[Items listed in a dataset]
━━━━━━━━━━

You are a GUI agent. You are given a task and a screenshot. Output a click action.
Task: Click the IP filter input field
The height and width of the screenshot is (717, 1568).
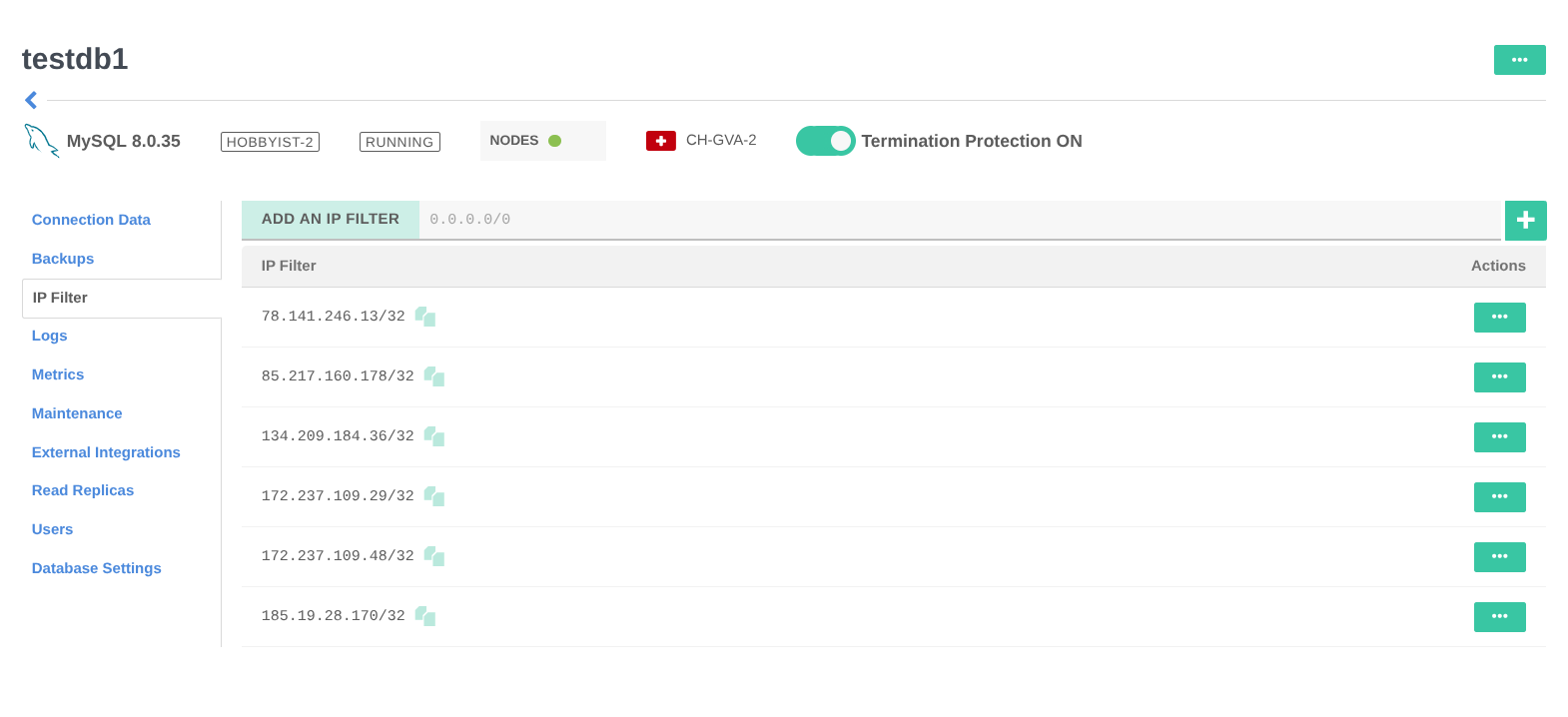(x=959, y=220)
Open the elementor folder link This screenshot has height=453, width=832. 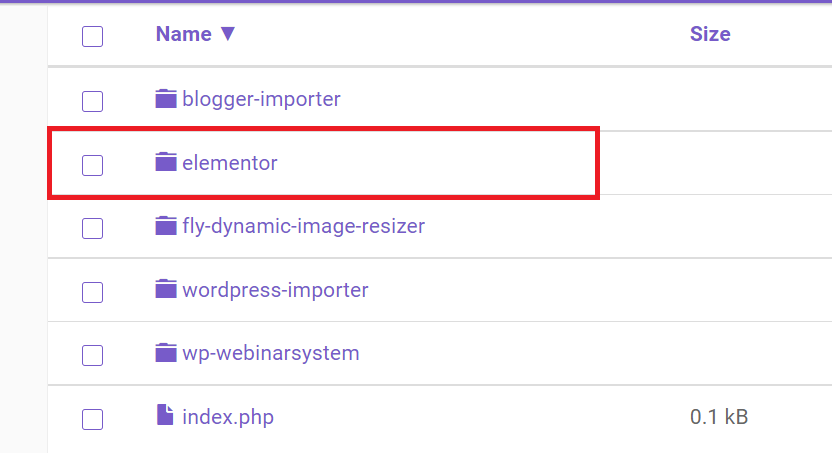pos(229,163)
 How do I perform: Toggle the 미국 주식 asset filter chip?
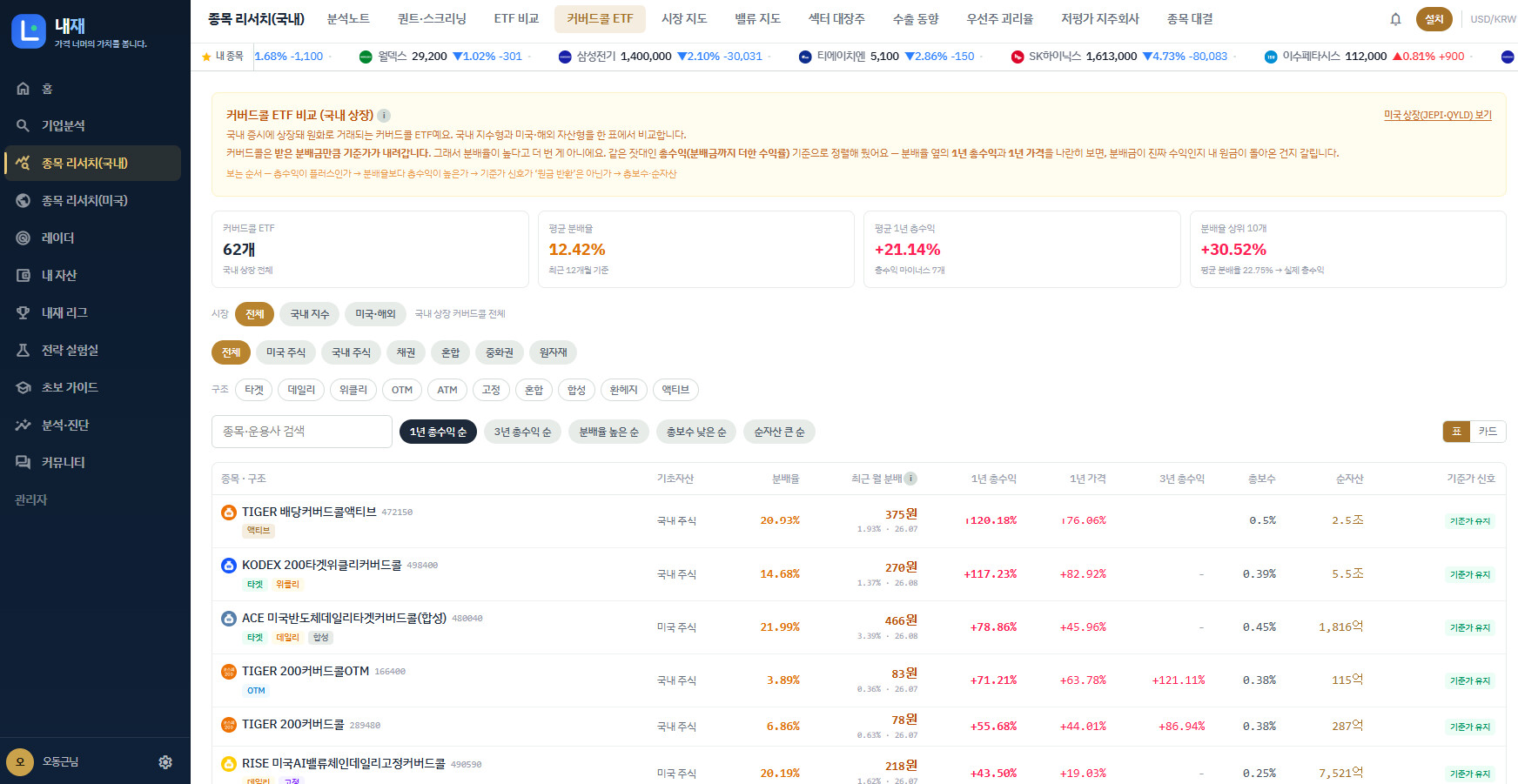[x=285, y=352]
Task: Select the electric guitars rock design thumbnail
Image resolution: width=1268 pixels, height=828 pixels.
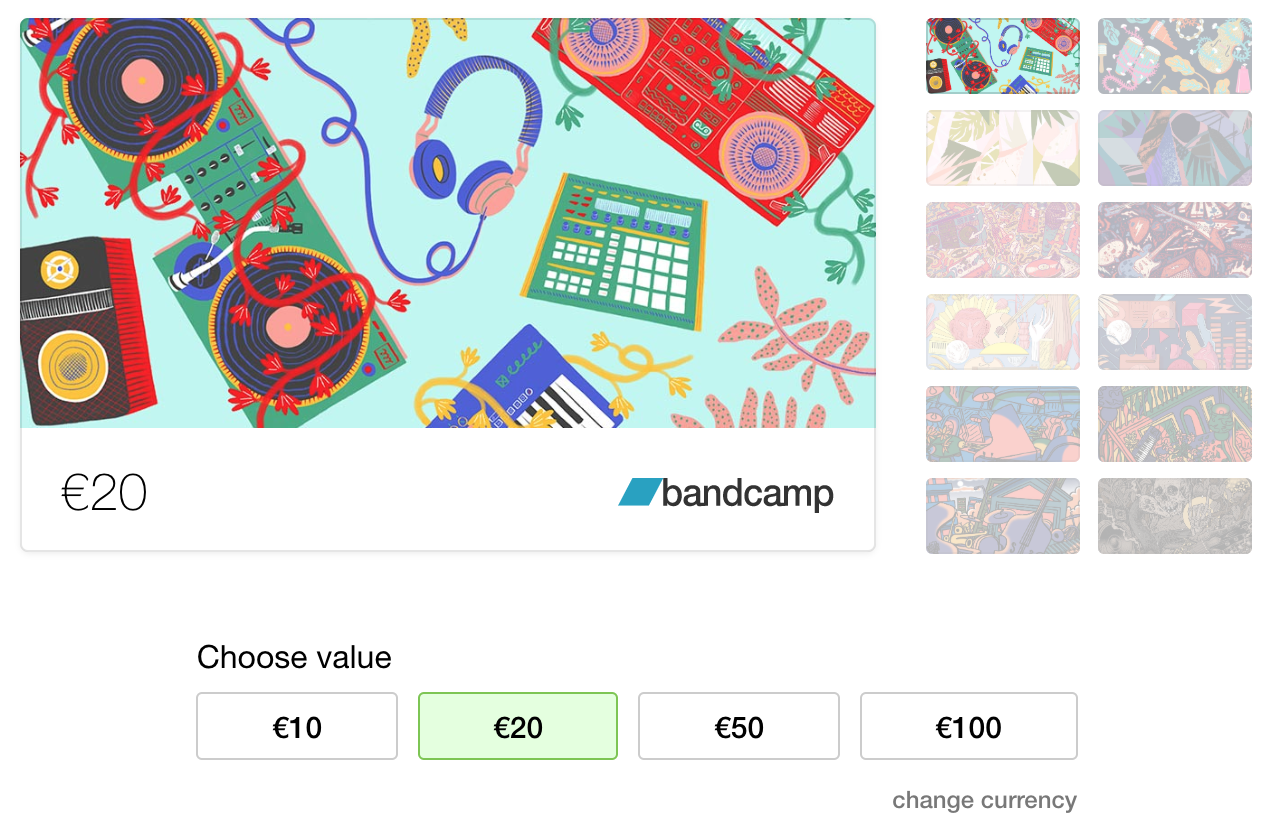Action: (x=1175, y=240)
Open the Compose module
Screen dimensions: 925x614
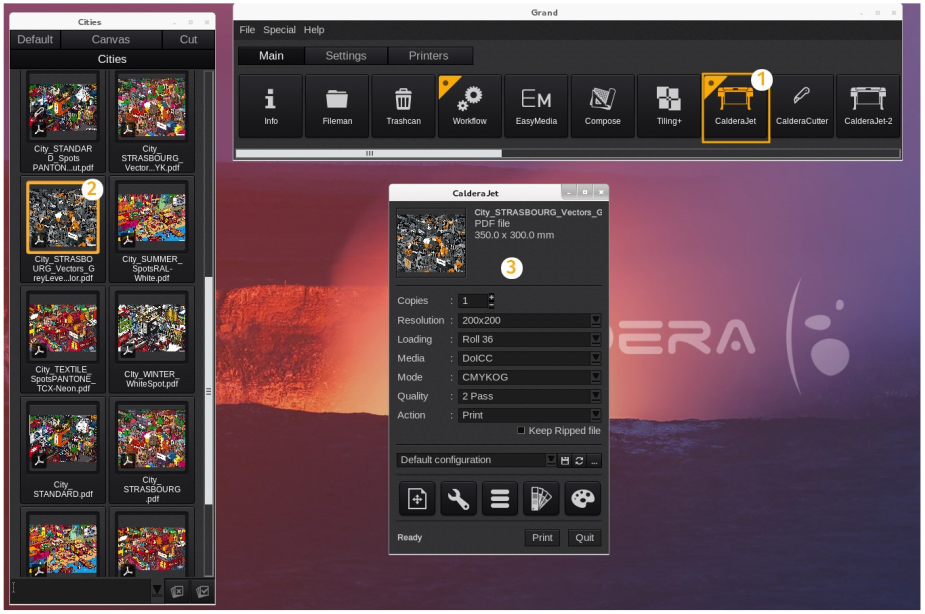pos(602,106)
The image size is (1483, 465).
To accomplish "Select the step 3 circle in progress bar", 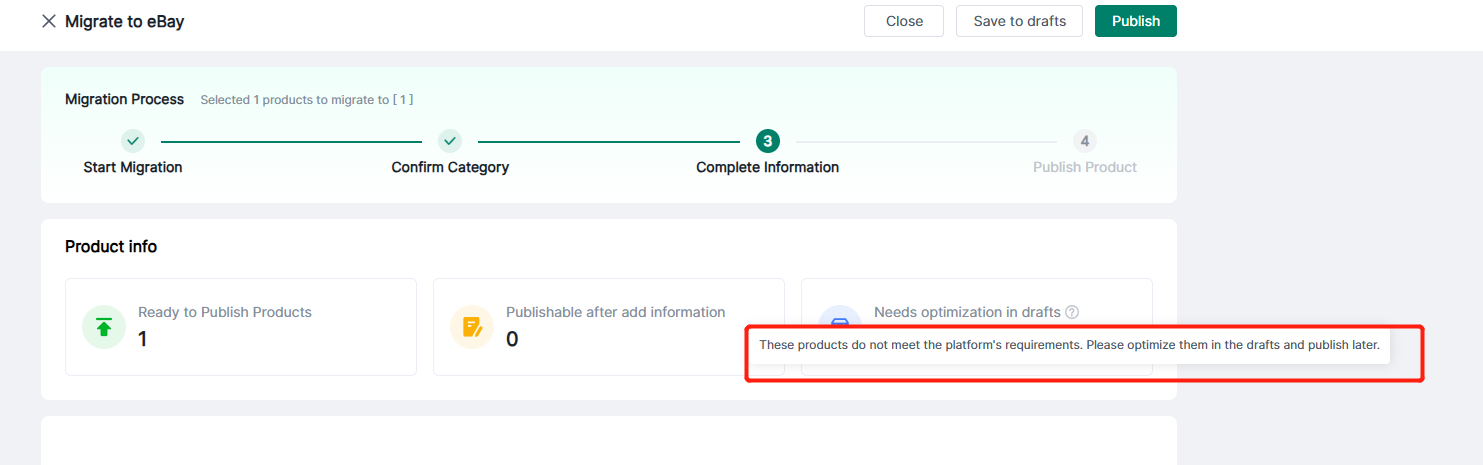I will coord(767,141).
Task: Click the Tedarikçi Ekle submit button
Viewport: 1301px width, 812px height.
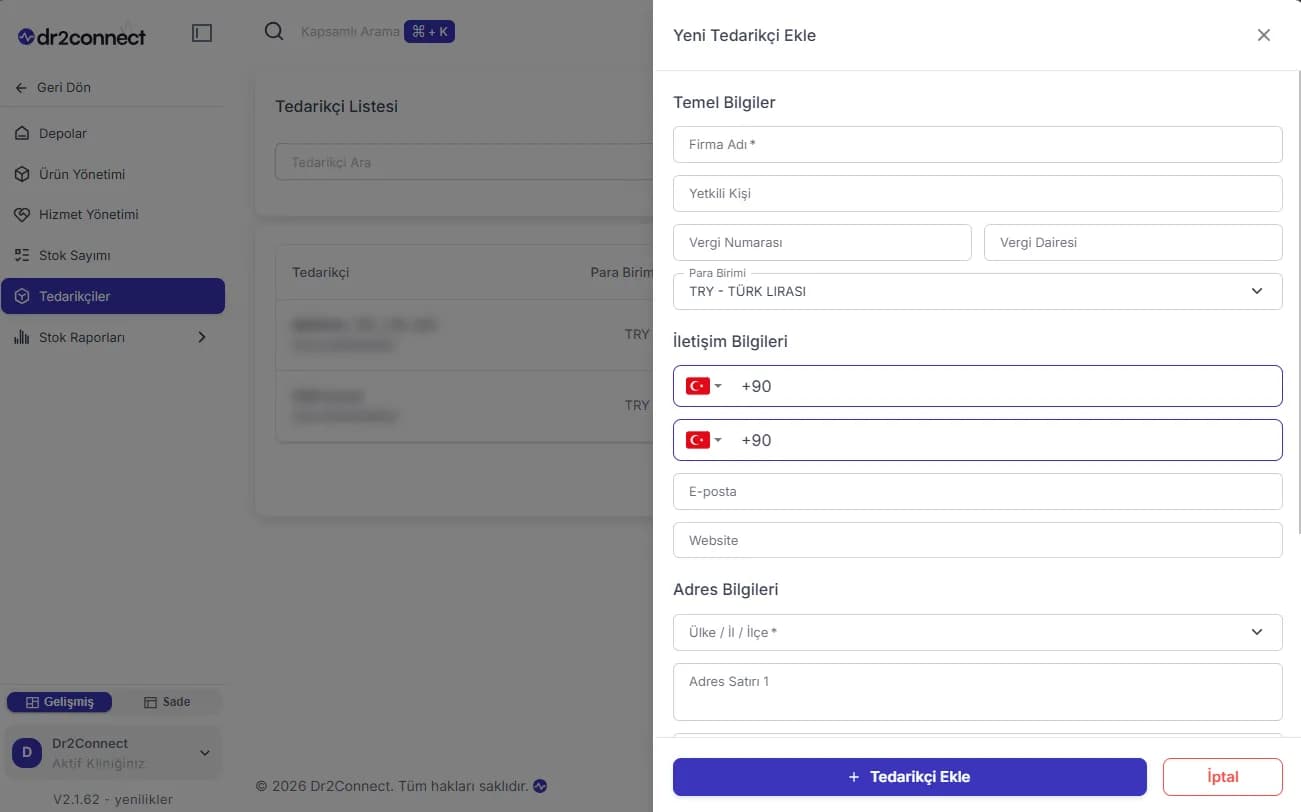Action: point(910,777)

━━━━━━━━━━

◆ Work order:
The lines from the one holding "Task: Click the Tedarikçi Ekle submit button" through the end of the entries are to be transcribed exactly, both ends included, with the pictures left out.

◆ Answer section:
Task: Click the Tedarikçi Ekle submit button
Viewport: 1301px width, 812px height.
Action: point(910,777)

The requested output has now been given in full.